> [PROBLEM A]: In the article on engaging EU health policymakers, which EU institution is described as effectively the civil service?
> [PROBLEM B]: Resume the article on engaging EU health policymakers from where it stops.

Engaging EU Health Policymakers

While newspaper headlines and some segments of the public question the future of the European Union, the reality is that the EU’s impact is growing, both at a national level in its 27 member states, and globally. The EU is the largest market in the world in terms of Gross Domestic Product (GDP). EU political institutions develop regulations and directives that are transposed into national laws that affect a half-billion people living in the EU member states. So how can organizations and industry with an interest in health engage with the EU institutions which, for many, seem distant and far removed from our daily existence? And for that matter, especially when it comes to healthcare issues?

The short answer—it’s not that easy! The first thing to remember is that the 27 member states are entirely responsible for financing, organizing, managing and running their health services and national health policies—and they protect this fiercely. The EU has limited competency when it comes it health, but it plays an important role in:

  • Standard setting and regulation in specific areas such as pharmaceuticals, medical devices, blood products, and organs for transplantation
  • Ensuring that there is a high level of health protection in all EU policies and actions
  • Assisting member states to coordinate their actions and collaborate on health
  • Taking joint action with governments on “threats to health,” particularly where there is a cross-border dimension

There are a number of important players to consider: the European Commission (effectively the civil service), the European Parliament, with its democratically elected Members of the European Parliament (MEPs), and the European Council, which is where the member state government representatives appear. You need to be aware of how they interact with one another, who they are hearing from, and what they are talking about. So with this in mind, what are my top tips?

Records from a collection:
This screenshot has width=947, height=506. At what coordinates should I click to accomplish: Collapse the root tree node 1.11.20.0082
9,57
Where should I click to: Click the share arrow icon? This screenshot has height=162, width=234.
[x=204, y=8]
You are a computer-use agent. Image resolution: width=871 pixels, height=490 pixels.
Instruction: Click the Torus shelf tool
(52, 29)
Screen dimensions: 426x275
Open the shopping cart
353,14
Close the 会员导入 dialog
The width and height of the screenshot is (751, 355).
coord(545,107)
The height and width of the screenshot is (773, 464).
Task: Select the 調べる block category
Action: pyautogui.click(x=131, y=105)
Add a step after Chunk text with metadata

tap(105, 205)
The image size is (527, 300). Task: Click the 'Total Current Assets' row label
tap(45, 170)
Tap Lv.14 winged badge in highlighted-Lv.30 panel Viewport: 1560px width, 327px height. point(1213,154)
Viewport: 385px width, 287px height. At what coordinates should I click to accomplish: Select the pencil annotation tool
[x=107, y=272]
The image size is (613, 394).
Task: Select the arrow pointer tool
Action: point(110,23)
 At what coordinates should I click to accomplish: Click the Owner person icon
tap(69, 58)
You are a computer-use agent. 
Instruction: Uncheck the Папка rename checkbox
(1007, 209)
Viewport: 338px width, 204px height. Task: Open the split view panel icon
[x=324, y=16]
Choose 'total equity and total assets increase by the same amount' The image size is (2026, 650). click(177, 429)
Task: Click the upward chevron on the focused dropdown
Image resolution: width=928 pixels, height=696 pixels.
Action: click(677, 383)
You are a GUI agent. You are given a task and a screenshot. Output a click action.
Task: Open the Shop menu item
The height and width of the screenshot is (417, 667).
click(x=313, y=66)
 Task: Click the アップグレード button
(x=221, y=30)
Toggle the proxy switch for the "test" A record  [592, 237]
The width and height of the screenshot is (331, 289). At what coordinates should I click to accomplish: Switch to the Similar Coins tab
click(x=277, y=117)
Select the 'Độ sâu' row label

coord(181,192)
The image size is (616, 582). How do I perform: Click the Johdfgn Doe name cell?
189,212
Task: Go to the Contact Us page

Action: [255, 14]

> [FINAL ANSWER A]: The European Commission.

> [FINAL ANSWER B]:
  • Know the key players in the institutions, where they sit in the debate, and where they fit into the legislative process. Talk to them early and aim to build long-term relationships.
  • You need to build credibility and alliances—at EU level, this needs to be multinational, cross-party, multistakeholder engagement.
  • Engage the member state governments in their country and in Brussels through their EU missions, and work with your stakeholders to do the same.
  • Now more than ever, there are limited national budgets and EU-level resources, so taking on single-issue, disease-specific approaches will be more challenging. A prevention angle, which helps alleviate the problem, is more likely to resonate.
  • Work closely and respectfully with others. Don’t approach politicians with an overwhelming shopping list of topics and issues, and little understanding of the processes involved. Keep in mind they are dealing with a wide variety of issues on a day-to-day basis.
  • People have very limited time—don’t waste it. Campaigns need to be tailored to the audience—mass market communications, post-card campaigns are archaic and annoying.
  • Use targeted social media to support your messages. Many politicians and advocacy groups are online using Twitter. Get involved in these conversations in a meaningful way.
  • Above all, be transparent about who you represent and the issues you are interested in—politicians and officials will never speak to you again if you mislead them.